These were right before the service, in the family room at the church that was set aside for the immediate family and close friends. I honestly don't even remember now what was said, but it was something about Eli and we all just laughed and laughed.
This was as we were getting ready to walk into the service and the wrong song started playing, It was the "Signing Time with Alex and Leah"
This was during the service. Pastor was talking about the ornery side of Eli. It was all about Eli's troublemaker times and he combined and used all the little stories from Eli's life that we all sat around the living sharing one afternoon during the week before. It was am amazing time a midst a week of turmoil.

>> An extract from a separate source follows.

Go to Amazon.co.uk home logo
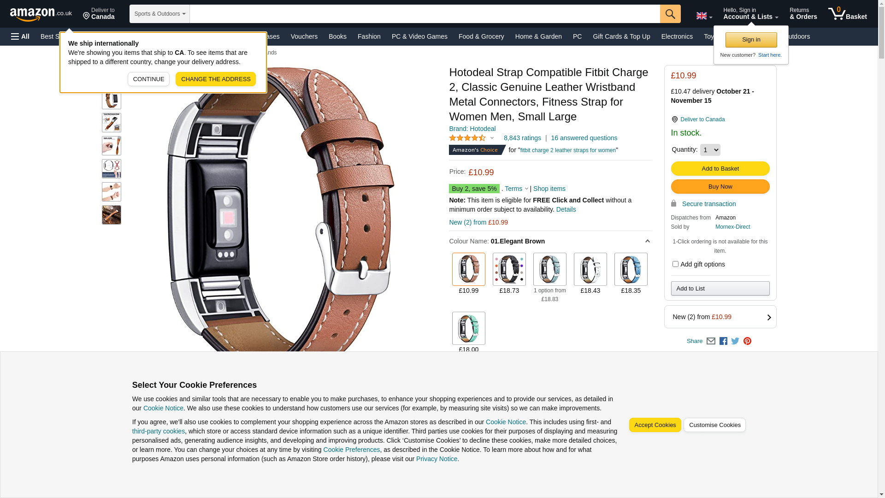 [x=41, y=14]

This was during the service when Pastor talked about how very much Eli loved playing peek a boo!!!
This was after we carried Eli's coffin from the service to the hearse. Mike (Dr Lewis) told Bob that he was so strong. Bob said heck no. Mike said you should win an Emmy your acting so strong!

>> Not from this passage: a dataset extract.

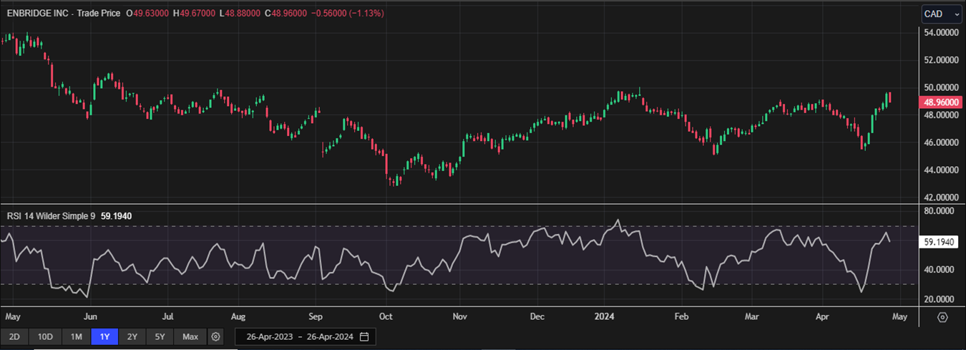
Task: Click the red 48.96000 price tag
Action: [x=940, y=102]
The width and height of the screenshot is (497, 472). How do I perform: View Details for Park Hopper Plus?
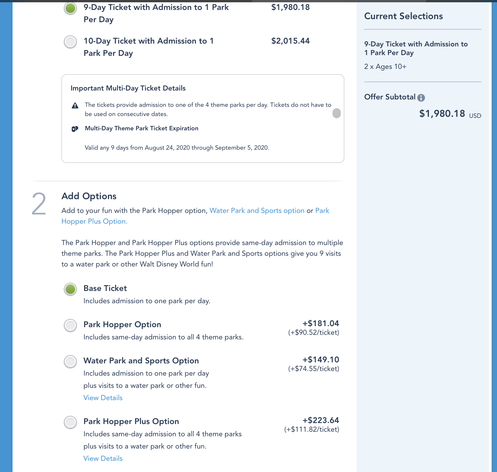click(103, 458)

This was graveside. I wanted us to hold Eli one last time, the 4 of us. It was me and Bob, Lauren (Eli's primary nurse) and Mike (Dr Lewis, Eli's primary doc). I commented that it was our last time to carry the weight of Eli together. I imagined it weighing more and said so. Mike looked at Lauren and I and said "Did one of you miss a feed? Didn't you run enough IV fluids. Must be why he lost some weight." It was exactly what the 4 of us needed at that very moment.
As Eli's coffin was set atop the vault, Emily could no longer control her emotions, which means she couldn't control her asthma either. I did what I had done countless times that week. I started singing and signing the ABC song. This was Eli's favorite song and the first one we ever learned to sign. He would clap and sign "more" repeatedly for us to do it over and over. All week it worked to calm all of us down.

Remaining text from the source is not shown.